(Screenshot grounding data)
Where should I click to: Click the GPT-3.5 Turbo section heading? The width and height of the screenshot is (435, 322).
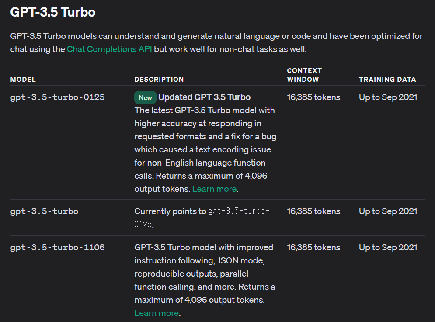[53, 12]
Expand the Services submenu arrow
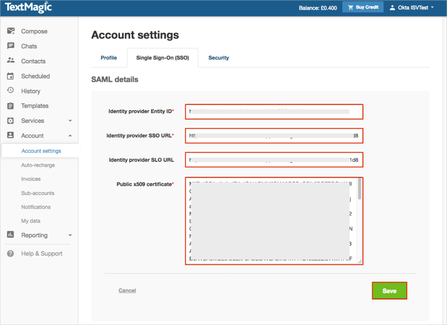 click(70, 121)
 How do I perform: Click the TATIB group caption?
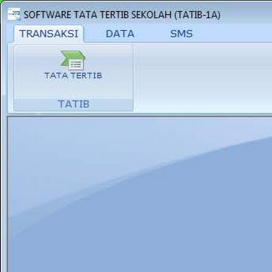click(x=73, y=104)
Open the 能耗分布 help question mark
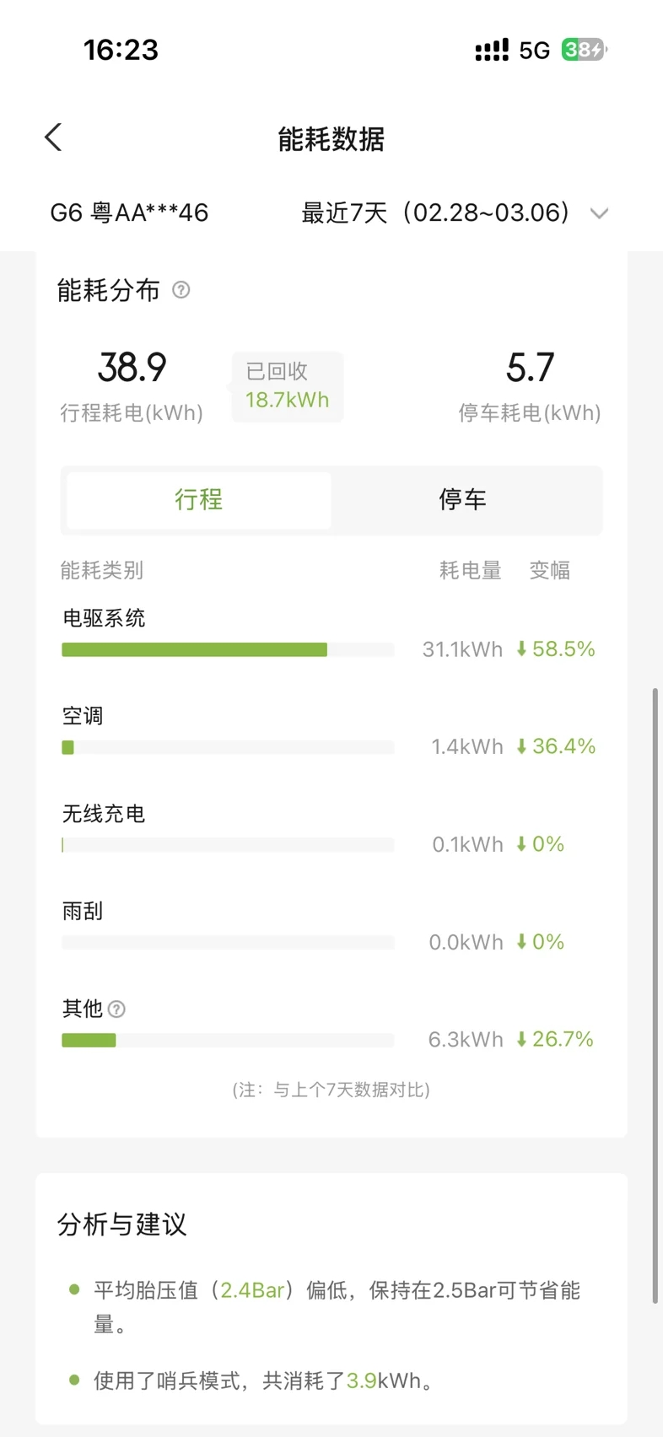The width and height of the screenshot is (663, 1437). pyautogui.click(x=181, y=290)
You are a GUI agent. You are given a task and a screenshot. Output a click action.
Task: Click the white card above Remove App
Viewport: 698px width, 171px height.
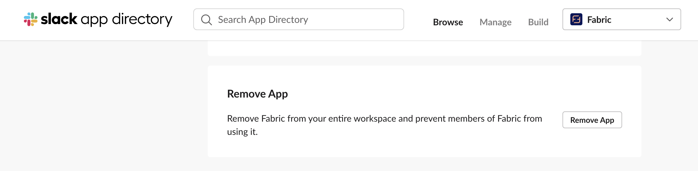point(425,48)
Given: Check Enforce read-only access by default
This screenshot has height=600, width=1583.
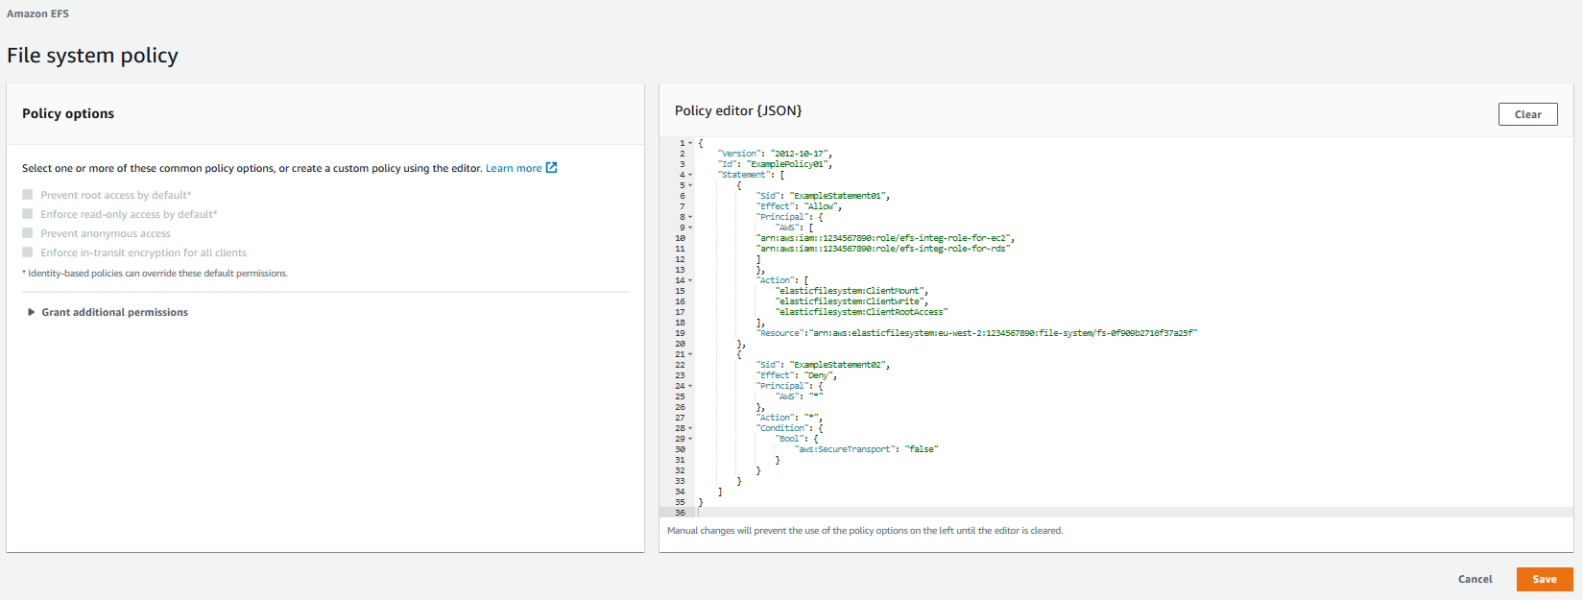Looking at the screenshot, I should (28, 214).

PROMPT:
Starting with the top line, write out all the data above exactly; keep the pictures out.

SOLUTION:
Where should I click to: Click the GPT-3.5 Turbo section heading? The width and height of the screenshot is (435, 322).
[53, 12]
Expand the Services submenu arrow
 click(70, 121)
 How do I perform: Click the TATIB group caption?
click(x=73, y=104)
Open the 能耗分布 help question mark
The width and height of the screenshot is (663, 1437). pyautogui.click(x=181, y=290)
You are a GUI agent. You are given a task and a screenshot. Output a click action.
Task: Click the white card above Remove App
Viewport: 698px width, 171px height.
point(425,48)
Given: Check Enforce read-only access by default
This screenshot has height=600, width=1583.
Looking at the screenshot, I should (28, 214).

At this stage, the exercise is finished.